Problem statement =
Output word for word the lines from the one with "You are a computer-use" to the final line of the data, both ends included, but skip the pictures.

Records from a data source
┏━━

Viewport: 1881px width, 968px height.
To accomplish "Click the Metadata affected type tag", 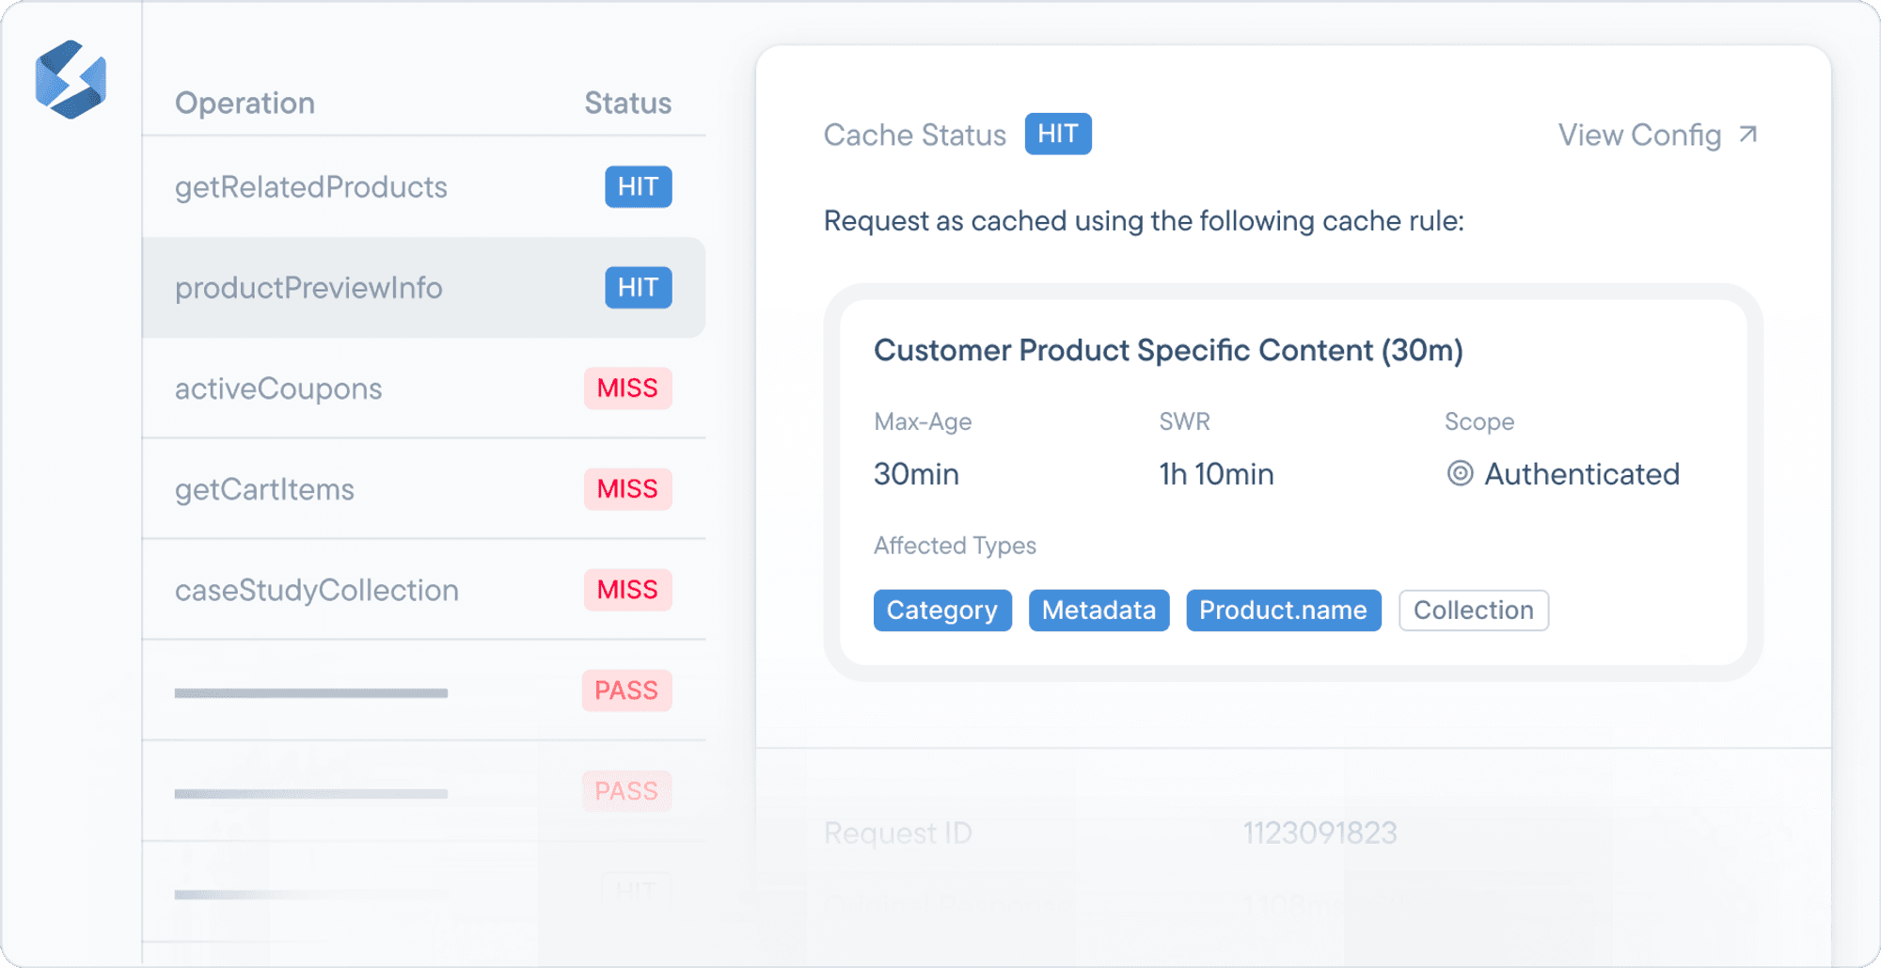I will click(x=1099, y=611).
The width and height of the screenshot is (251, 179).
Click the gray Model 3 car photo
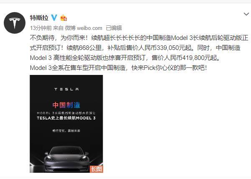66,159
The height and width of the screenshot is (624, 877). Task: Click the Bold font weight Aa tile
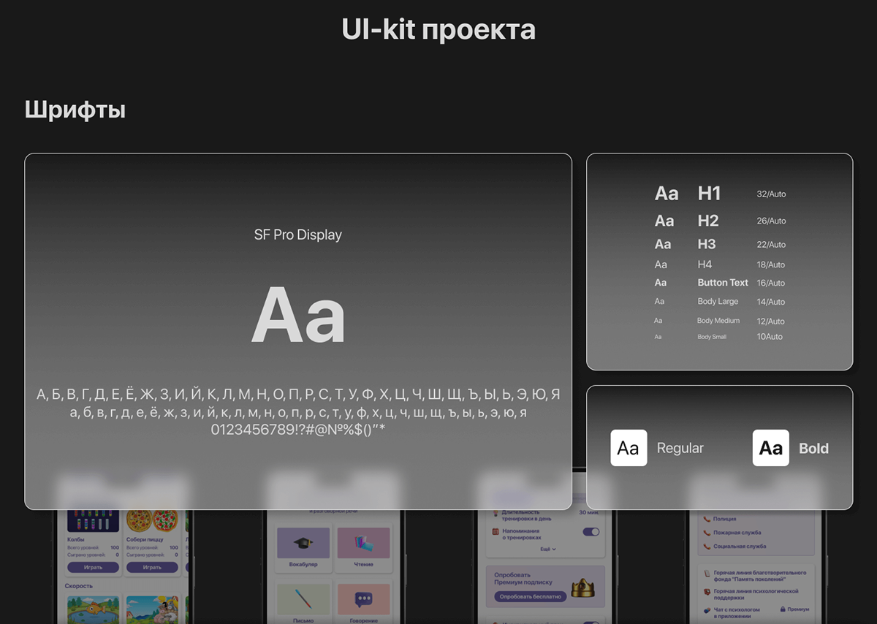pyautogui.click(x=770, y=448)
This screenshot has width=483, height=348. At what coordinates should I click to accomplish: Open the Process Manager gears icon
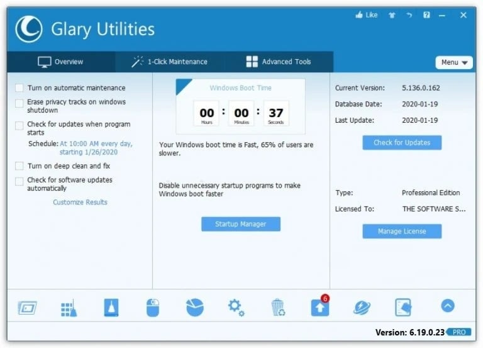point(236,308)
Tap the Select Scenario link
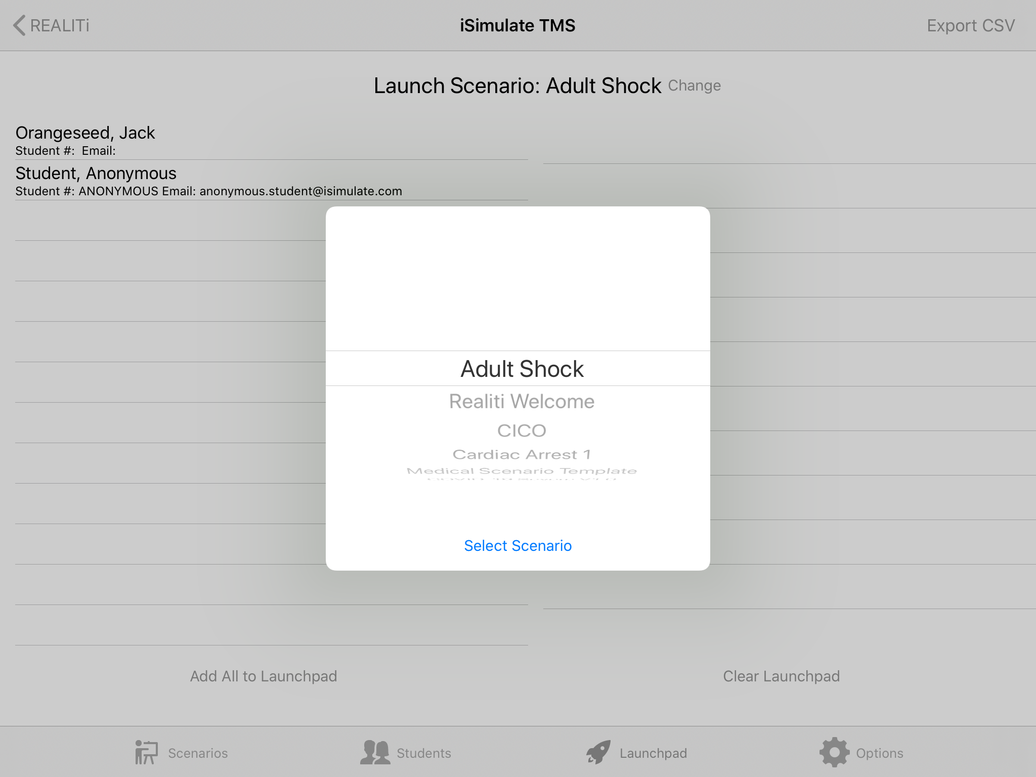Screen dimensions: 1036x777 pos(517,545)
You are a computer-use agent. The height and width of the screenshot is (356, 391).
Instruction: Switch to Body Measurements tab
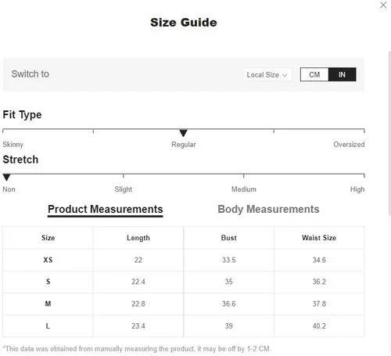point(268,209)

┗━━

Solution =
You are a computer-use agent. The height and width of the screenshot is (356, 391).
Instruction: Switch to Body Measurements tab
point(268,209)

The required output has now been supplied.